> **Entries shown**:
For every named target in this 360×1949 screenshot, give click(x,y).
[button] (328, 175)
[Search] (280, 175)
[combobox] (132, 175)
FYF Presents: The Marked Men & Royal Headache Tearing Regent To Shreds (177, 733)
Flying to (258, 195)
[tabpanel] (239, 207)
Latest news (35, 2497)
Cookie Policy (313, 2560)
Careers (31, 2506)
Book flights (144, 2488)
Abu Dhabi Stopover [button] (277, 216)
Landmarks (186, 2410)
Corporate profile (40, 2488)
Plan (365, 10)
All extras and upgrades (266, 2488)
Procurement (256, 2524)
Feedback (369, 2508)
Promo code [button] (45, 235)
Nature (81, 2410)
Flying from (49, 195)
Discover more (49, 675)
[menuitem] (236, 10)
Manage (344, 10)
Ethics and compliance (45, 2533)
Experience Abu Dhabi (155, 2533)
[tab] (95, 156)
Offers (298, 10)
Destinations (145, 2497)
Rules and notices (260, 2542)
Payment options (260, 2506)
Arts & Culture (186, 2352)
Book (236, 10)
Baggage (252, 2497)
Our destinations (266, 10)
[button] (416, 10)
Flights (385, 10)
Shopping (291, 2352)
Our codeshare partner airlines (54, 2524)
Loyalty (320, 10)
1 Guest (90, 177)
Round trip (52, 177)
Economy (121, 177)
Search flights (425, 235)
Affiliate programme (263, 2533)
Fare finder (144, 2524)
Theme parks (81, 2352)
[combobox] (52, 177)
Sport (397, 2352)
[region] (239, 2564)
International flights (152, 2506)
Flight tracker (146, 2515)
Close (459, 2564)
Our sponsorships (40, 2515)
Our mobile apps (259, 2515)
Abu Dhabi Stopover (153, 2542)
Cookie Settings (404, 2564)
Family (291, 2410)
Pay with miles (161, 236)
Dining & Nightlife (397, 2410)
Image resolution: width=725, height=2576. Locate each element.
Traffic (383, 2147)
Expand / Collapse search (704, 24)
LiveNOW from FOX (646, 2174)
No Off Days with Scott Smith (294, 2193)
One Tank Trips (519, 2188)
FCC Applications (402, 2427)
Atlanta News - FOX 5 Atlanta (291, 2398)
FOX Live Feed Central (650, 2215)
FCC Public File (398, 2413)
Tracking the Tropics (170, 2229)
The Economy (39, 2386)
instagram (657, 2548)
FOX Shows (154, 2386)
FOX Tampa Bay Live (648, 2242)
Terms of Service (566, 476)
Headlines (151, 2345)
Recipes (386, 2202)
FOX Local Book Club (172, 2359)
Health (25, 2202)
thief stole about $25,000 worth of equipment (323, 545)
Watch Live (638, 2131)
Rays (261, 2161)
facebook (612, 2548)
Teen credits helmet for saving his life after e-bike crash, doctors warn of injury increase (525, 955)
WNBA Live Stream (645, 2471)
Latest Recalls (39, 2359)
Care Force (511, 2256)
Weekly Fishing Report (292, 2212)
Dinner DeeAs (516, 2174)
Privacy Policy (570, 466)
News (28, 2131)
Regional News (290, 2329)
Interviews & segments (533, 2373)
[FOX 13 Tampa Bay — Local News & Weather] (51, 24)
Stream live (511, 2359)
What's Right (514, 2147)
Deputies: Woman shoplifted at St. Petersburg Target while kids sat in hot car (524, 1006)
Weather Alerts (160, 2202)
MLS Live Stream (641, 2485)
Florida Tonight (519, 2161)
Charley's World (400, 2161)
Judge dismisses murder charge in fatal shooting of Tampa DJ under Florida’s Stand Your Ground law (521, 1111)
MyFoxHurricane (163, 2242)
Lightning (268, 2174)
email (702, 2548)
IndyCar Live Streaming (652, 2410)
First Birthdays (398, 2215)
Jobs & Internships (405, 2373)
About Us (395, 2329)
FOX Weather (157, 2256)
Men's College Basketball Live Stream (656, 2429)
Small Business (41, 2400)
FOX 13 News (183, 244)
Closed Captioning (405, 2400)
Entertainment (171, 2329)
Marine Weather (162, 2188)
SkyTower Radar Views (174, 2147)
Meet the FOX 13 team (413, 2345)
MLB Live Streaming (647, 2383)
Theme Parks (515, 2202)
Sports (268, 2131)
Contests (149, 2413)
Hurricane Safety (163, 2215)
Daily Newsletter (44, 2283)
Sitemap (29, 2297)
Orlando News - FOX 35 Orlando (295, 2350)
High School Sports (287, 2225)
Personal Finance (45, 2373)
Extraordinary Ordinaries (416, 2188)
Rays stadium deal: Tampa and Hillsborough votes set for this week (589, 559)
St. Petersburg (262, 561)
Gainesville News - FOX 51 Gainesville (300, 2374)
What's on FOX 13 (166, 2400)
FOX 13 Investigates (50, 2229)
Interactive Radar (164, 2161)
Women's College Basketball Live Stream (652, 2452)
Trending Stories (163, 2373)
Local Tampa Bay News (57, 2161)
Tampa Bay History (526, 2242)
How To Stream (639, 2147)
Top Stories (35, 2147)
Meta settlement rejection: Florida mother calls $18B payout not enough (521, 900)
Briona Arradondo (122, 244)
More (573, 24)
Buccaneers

> **Problem statement**: Your job is to reproduce the data in full, with every line intact.

> **Solution to the problem**:
For every named target in this 360×1949 screenshot, give click(x,y).
[button] (328, 175)
[Search] (280, 175)
[combobox] (132, 175)
FYF Presents: The Marked Men & Royal Headache Tearing Regent To Shreds (177, 733)
Flying to (258, 195)
[tabpanel] (239, 207)
Latest news (35, 2497)
Cookie Policy (313, 2560)
Careers (31, 2506)
Book flights (144, 2488)
Abu Dhabi Stopover [button] (277, 216)
Landmarks (186, 2410)
Corporate profile (40, 2488)
Plan (365, 10)
All extras and upgrades (266, 2488)
Procurement (256, 2524)
Feedback (369, 2508)
Promo code [button] (45, 235)
Nature (81, 2410)
Flying from (49, 195)
Discover more (49, 675)
[menuitem] (236, 10)
Manage (344, 10)
Ethics and compliance (45, 2533)
Experience Abu Dhabi (155, 2533)
[tab] (95, 156)
Offers (298, 10)
Destinations (145, 2497)
Rules and notices (260, 2542)
Payment options (260, 2506)
Arts & Culture (186, 2352)
Book (236, 10)
Baggage (252, 2497)
Our destinations (266, 10)
[button] (416, 10)
Flights (385, 10)
Shopping (291, 2352)
Our codeshare partner airlines (54, 2524)
Loyalty (320, 10)
1 Guest (90, 177)
Round trip (52, 177)
Economy (121, 177)
Search flights (425, 235)
Affiliate programme (263, 2533)
Fare finder (144, 2524)
Theme parks (81, 2352)
[combobox] (52, 177)
Sport (397, 2352)
[region] (239, 2564)
International flights (152, 2506)
Flight tracker (146, 2515)
Close (459, 2564)
Our sponsorships (40, 2515)
Our mobile apps (259, 2515)
Abu Dhabi Stopover (153, 2542)
Cookie Settings (404, 2564)
Family (291, 2410)
Pay with miles (161, 236)
Dining & Nightlife (397, 2410)
Image resolution: width=725, height=2576. Locate each element.
Traffic (383, 2147)
Expand / Collapse search (704, 24)
LiveNOW from FOX (646, 2174)
No Off Days with Scott Smith (294, 2193)
One Tank Trips (519, 2188)
FCC Applications (402, 2427)
Atlanta News - FOX 5 Atlanta (291, 2398)
FOX Live Feed Central (650, 2215)
FCC Public File (398, 2413)
Tracking the Tropics (170, 2229)
The Economy (39, 2386)
instagram (657, 2548)
FOX Shows (154, 2386)
FOX Tampa Bay Live (648, 2242)
Terms of Service (566, 476)
Headlines (151, 2345)
Recipes (386, 2202)
FOX Local Book Club (172, 2359)
Health (25, 2202)
thief stole about $25,000 worth of equipment (323, 545)
Watch Live (638, 2131)
Rays (261, 2161)
facebook (612, 2548)
Teen credits helmet for saving his life after e-bike crash, doctors warn of injury increase (525, 955)
WNBA Live Stream (645, 2471)
Latest Recalls (39, 2359)
Care Force (511, 2256)
Weekly Fishing Report (292, 2212)
Dinner DeeAs (516, 2174)
Privacy Policy (570, 466)
News (28, 2131)
Regional News (290, 2329)
Interviews & segments (533, 2373)
[FOX 13 Tampa Bay — Local News & Weather] (51, 24)
Stream live (511, 2359)
What's Right (514, 2147)
Deputies: Woman shoplifted at St. Petersburg Target while kids sat in hot car (524, 1006)
Weather Alerts (160, 2202)
MLS Live Stream (641, 2485)
Florida Tonight (519, 2161)
Charley's World (400, 2161)
Judge dismisses murder charge in fatal shooting of Tampa DJ under Florida’s Stand Your Ground law (521, 1111)
MyFoxHurricane (163, 2242)
Lightning (268, 2174)
email (702, 2548)
IndyCar Live Streaming (652, 2410)
First Birthdays (398, 2215)
Jobs & Internships (405, 2373)
About Us (395, 2329)
FOX Weather (157, 2256)
Men's College Basketball Live Stream (656, 2429)
Small Business (41, 2400)
FOX 13 News (183, 244)
Closed Captioning (405, 2400)
Entertainment (171, 2329)
Marine Weather (162, 2188)
SkyTower Radar Views (174, 2147)
Meet the FOX 13 team (413, 2345)
MLB Live Streaming (647, 2383)
Theme Parks (515, 2202)
Sports (268, 2131)
Contests (149, 2413)
Hurricane Safety (163, 2215)
Daily Newsletter (44, 2283)
Sitemap (29, 2297)
Orlando News - FOX 35 Orlando (295, 2350)
High School Sports (287, 2225)
Personal Finance (45, 2373)
Extraordinary Ordinaries (416, 2188)
Rays stadium deal: Tampa and Hillsborough votes set for this week (589, 559)
St. Petersburg (262, 561)
Gainesville News - FOX 51 Gainesville (300, 2374)
What's on FOX 13 (166, 2400)
FOX 13 Investigates (50, 2229)
Interactive Radar (164, 2161)
Women's College Basketball Live Stream (652, 2452)
Trending Stories (163, 2373)
Local Tampa Bay News (57, 2161)
Tampa Bay History (526, 2242)
How To Stream (639, 2147)
Top Stories (35, 2147)
Meta settlement rejection: Florida mother calls $18B payout not enough (521, 900)
Briona Arradondo (122, 244)
More (573, 24)
Buccaneers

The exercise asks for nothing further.